Anthropic is looking for a Staff Software Engineer to join the Inference team. You will work end to end, identifying and addressing key infrastructure blockers to serve Claude to millions of users while enabling breakthrough AI research. The team is responsible for the entire stack from intelligent request routing to fleet-wide orchestration across diverse AI accelerators.
What You'll Do
- Build and maintain the critical systems that serve Claude to millions of users worldwide.
- Serve models via the industry's largest compute-agnostic inference deployments.
- Work on the entire stack from intelligent request routing to fleet-wide orchestration across diverse AI accelerators.
- Maximize compute efficiency to serve explosive customer growth.
- Enable breakthrough research by providing high-performance inference infrastructure for scientists.
- Tackle complex, distributed systems challenges across multiple accelerator families and emerging AI hardware in multiple cloud platforms.
- Design intelligent routing algorithms that optimize request distribution across thousands of accelerators.
- Autoscale our compute fleet to dynamically match supply with demand across production, research, and experimental workloads.
- Build production-grade deployment pipelines for releasing new models to millions of users.
- Integrate new AI accelerator platforms to maintain hardware-agnostic competitive advantage.
- Contribute to new inference features (e.g., structured sampling, prompt caching).
- Support inference for new model architectures.
- Analyze observability data to tune performance based on real-world production workloads.
- Manage multi-region deployments and geographic routing for global customers.
What We're Looking For
- Significant software engineering experience, particularly with distributed systems.
- At least a Bachelor's degree in a related field or equivalent experience.
- Familiarity with performance optimization, distributed systems, large-scale service orchestration, and intelligent request routing.
Nice to Have
- Familiarity with LLM inference optimization, batching strategies, and multi-accelerator deployments.
- High-performance, large-scale distributed systems experience.
- Experience implementing and deploying machine learning systems at scale.
- Experience with load balancing, request routing, or traffic management systems.
- Experience with LLM inference optimization, batching, and caching strategies.
- Experience with Kubernetes and cloud infrastructure (AWS, GCP).
- Experience with Python or Rust.
Technical Stack
- Languages: Python, Rust
- Orchestration: Kubernetes
- Cloud Platforms: AWS, GCP
Team & Environment
You will join the Inference team, a quickly growing group of committed researchers, engineers, policy experts, and business leaders.
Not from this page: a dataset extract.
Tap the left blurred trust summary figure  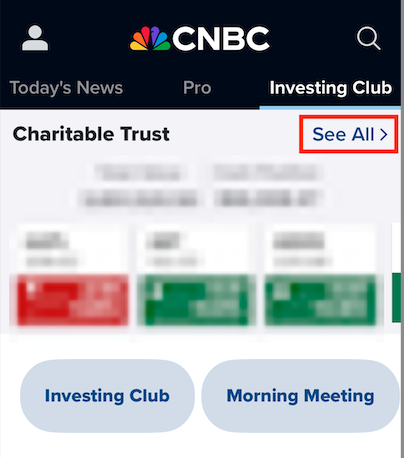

We are an extremely collaborative group with frequent research discussions and value communication skills. Anthropic is a public benefit corporation headquartered in San Francisco, and our mission is to create reliable, interpretable, and steerable AI systems.
Benefits & Compensation
- Competitive compensation: €295,000—€355,000 EUR
- Optional equity donation matching.
- Generous vacation and parental leave.
- Flexible working hours.
- Lovely office space.
Work Mode
This is a hybrid role. You will work from Anthropic offices with flexible working arrangements.
Anthropic is an equal opportunity employer.